Text Box: Bumblefoot in Raptors an Overview and Update
 by Neil Forbes BVetMed CBiol MIBiol Dip ECAMS FRCVS

Bumblefoot remains one of the commonest and most serious diseases of captive birds of prey.

Bumblefoot is an infected lesion affecting the ball of the foot, or one or more of the toes. Bumblefoot is a common disease of large species of raptors (especially longwings) maintained in captivity and tends to become chronic, progressive, invasive and eventually disabling.   It is often either unresponsive or recurrent when treated with traditional methods. If the condition does occur in hawks or broadwings, it is usually responsive to simple therapy, whilst in longwings recovery rates are typically much worse. The condition is common in captive bird (wild caught or captive reared) but rare in wild birds.

The Cause

Raptor's feet are protected by a thick layer of dry hard skin. On the bottom surface is a covering of hard projections (tarsal pads), which help to spread the weight bearing function of the foot.

Bumblefoot arises for one of two reasons. Firstly following any penetration of the foot, caused by a talon, thorn, sharp

foreign body, rusty chain link fencing or any other sharp or abrasive object which may simultaneously introduce infection either into the skin or deeper structures of the foot. Secondly, (and far more commonly), captive birds, whether kept tethered on blocks or free in aviaries, may suffer from a pressure sore on the bottoms of their feet. This occurs because either they have been forced to use unsuitable perches, or simply because of periods of inactivity, during which time they are taking excessive weight on their feet. If weight is consistently taken by certain parts of the foot, the blood supply to these areas is compromised, leading to a reduction in the local skin defense system, such that bacteria which are living naturally on the skin, may penetrate these defences and enter the foot. Once the tissues are affected, they tend to swell, making this area of the foot even more prominent, and hence more likely to bear weight when the bird is standing, hence the blood supply to that area is further compromised. As bacteria enter the tissue of the foot, any attempt by the foot to effect a cure, is minimised by the lack of blood. In time bacteria pass deeper into the tissues of the foot causing infection of and damage to deeper structures resulting in severe and crippling bumblefoot.

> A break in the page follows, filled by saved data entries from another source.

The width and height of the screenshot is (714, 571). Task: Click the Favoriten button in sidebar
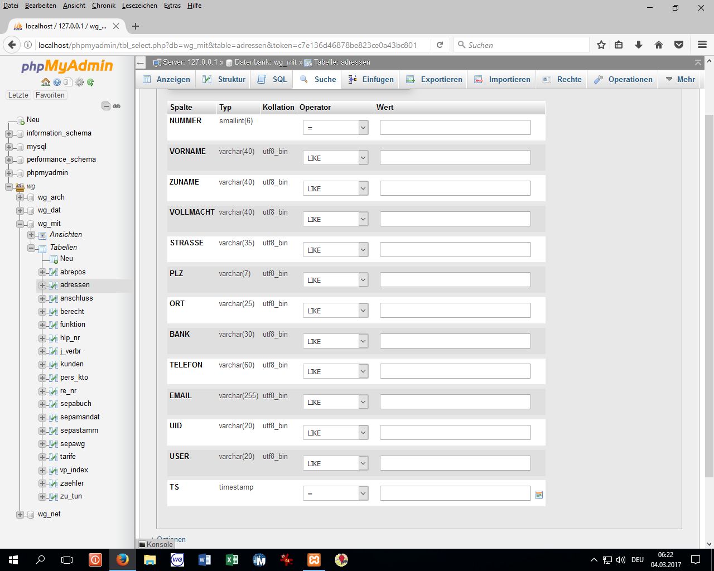tap(50, 95)
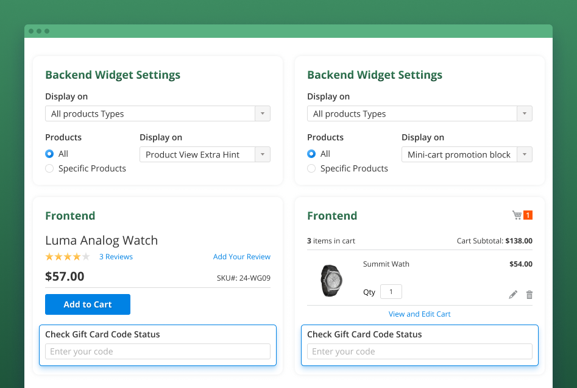Screen dimensions: 577x388
Task: Open View and Edit Cart
Action: click(419, 314)
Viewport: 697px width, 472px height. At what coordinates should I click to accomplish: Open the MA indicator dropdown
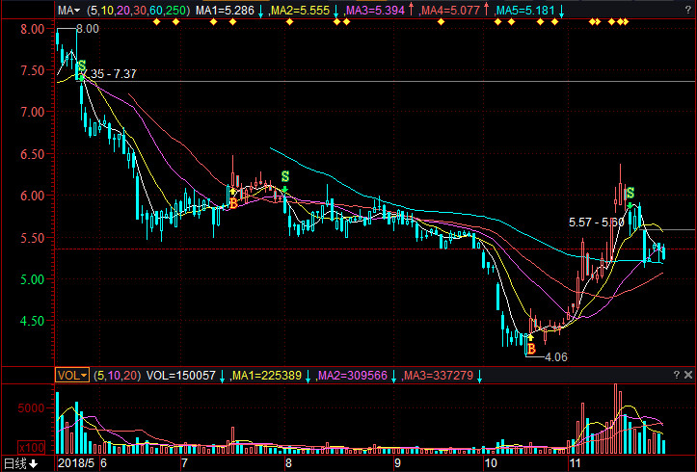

Within 35 days of initial trauma, it has been shown that a scar tissue

barrier builds up around any area of infection or inflammation, thereby protecting the bacteria from the beneficial effects of the bodies defense mechanism (or antibiotics administered by a vet), which would normally be carried there by the blood supply. This mechanism explains the frequent failure to self heal, or respond following surgery and the reoccurrence rate of many cases.

Clinical Signs

If bumblefoot is to be successfully treated it is imperative that the condition is recognised at an early stage. Cases may be classified according to their stage of development.

Stage I (see figure I) is characterized  by superficial changes only and  carries a favourable prognosis, as   there is no evidence of infection.

The changes generally respond to conservative husbandry changes, including changing perching surfaces and application of topical emollients eg. Preparation H (Whitehall Labs). Each further stage is characterised by more severe changes in the foot, in particular to the deeper structures. Stage II shows localised infection, which does not affect the deeper structures, whilst Stage III has more generalised infection, affecting deeper structures. Fig II shows a typical Stage III case, which inevitably will require

surgery, following bacterial sensitivity testing and antibiotics.  If surgery has to be performed this should be done at an early stage, whilst the infective material can still be excised cleanly and before the infection has entered the tendons or bones.

In Stage IV, the deeper structures of the foot are affected, and the outlook has traditionally been serious, whilst in Stage V the bone is infected and previously such cases have been considered to be hopeless, with euthanasia being advised.

At the recent 3rd International Raptor Biomedicine Conference held in South Africa, David Remple from Dubai and Neil Forbes from England, presented their findings following a research project using a new technique in the treatment of persistent infections, which have so often previously been the problem with bumblefoot therapy. Remple and Forbes (1998) described the use of antibiotic impregnated bone cement beads in the treatment of bumblefoot. By this method increased local concentrations of antibiotic can be achieved than with injections or tablets administration without relying on blood supply, which is often impaired in such cases. Furthermore drugs which could not normally be used by injection or tablet, (in view of their potential toxic effects) may be safely administered in this local form.